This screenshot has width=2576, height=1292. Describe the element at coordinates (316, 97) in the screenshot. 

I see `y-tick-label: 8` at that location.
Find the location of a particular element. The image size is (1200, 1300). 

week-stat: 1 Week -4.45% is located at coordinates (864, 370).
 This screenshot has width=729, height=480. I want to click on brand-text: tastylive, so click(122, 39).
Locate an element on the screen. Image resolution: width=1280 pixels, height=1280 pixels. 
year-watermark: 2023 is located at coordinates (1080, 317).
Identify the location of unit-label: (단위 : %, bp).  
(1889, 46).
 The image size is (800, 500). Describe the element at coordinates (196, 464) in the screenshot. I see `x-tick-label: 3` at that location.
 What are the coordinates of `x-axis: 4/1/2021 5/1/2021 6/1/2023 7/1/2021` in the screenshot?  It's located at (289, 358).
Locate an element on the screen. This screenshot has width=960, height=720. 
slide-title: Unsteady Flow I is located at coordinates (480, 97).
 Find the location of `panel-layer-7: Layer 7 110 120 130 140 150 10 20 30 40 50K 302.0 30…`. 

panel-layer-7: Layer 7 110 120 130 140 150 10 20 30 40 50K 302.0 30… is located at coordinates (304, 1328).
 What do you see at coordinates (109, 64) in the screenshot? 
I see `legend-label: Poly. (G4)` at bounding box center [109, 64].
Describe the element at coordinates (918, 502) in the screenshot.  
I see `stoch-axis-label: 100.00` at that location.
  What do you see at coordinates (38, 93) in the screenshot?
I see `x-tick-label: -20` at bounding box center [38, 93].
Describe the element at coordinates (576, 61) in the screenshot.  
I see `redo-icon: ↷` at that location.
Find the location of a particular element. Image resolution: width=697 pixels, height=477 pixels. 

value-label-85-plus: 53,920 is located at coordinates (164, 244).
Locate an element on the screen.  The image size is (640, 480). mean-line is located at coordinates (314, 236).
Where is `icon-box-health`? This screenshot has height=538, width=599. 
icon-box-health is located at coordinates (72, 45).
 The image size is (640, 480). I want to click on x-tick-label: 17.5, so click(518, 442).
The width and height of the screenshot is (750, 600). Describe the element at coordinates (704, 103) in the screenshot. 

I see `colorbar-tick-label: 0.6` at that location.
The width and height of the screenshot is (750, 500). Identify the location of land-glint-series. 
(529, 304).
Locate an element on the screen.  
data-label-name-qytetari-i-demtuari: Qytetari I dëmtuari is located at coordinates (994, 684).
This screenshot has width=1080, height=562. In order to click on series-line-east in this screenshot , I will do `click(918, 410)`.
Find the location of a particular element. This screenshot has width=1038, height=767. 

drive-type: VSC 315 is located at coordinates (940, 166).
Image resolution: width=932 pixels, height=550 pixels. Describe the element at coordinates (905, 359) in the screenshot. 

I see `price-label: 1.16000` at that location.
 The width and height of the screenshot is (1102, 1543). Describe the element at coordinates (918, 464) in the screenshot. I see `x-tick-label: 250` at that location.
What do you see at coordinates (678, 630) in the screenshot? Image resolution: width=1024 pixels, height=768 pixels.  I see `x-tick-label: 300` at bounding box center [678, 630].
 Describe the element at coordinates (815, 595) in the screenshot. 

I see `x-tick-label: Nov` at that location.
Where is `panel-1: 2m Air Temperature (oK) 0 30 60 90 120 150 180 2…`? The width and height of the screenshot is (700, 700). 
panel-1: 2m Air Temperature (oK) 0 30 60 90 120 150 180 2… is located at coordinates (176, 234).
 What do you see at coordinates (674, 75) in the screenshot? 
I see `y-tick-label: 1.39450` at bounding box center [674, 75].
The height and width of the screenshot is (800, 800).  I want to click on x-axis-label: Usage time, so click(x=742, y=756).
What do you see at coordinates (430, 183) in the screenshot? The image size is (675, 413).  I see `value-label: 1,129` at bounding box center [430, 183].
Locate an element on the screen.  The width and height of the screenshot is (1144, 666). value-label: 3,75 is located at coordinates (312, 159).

********************

Your instructions = Copy the material word for word, beginning at its first line and stopping after the line that contains "slide-title: Unsteady Flow".

Task result =
This screenshot has width=2576, height=1292. Describe the element at coordinates (316, 97) in the screenshot. 

I see `y-tick-label: 8` at that location.
Find the location of a particular element. The image size is (1200, 1300). 

week-stat: 1 Week -4.45% is located at coordinates (864, 370).
 This screenshot has width=729, height=480. I want to click on brand-text: tastylive, so click(122, 39).
Locate an element on the screen. Image resolution: width=1280 pixels, height=1280 pixels. 
year-watermark: 2023 is located at coordinates (1080, 317).
Identify the location of unit-label: (단위 : %, bp).  
(1889, 46).
 The image size is (800, 500). Describe the element at coordinates (196, 464) in the screenshot. I see `x-tick-label: 3` at that location.
 What are the coordinates of `x-axis: 4/1/2021 5/1/2021 6/1/2023 7/1/2021` in the screenshot?  It's located at (289, 358).
Locate an element on the screen. This screenshot has width=960, height=720. 
slide-title: Unsteady Flow I is located at coordinates (480, 97).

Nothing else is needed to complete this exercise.